Datos registrados:
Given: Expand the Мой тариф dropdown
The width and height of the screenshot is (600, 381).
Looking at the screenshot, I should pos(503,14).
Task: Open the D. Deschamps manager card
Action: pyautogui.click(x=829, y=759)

INSTRUCCIONES A SEGUIR
Cambie "dropdown" por "menu" en las líneas anteriores y reprodúzcalas completas sin ninguna otra modificación.

RESPUESTA CORRECTA
Given: Expand the Мой тариф menu
The width and height of the screenshot is (600, 381).
Looking at the screenshot, I should pos(503,14).
Task: Open the D. Deschamps manager card
Action: pyautogui.click(x=829, y=759)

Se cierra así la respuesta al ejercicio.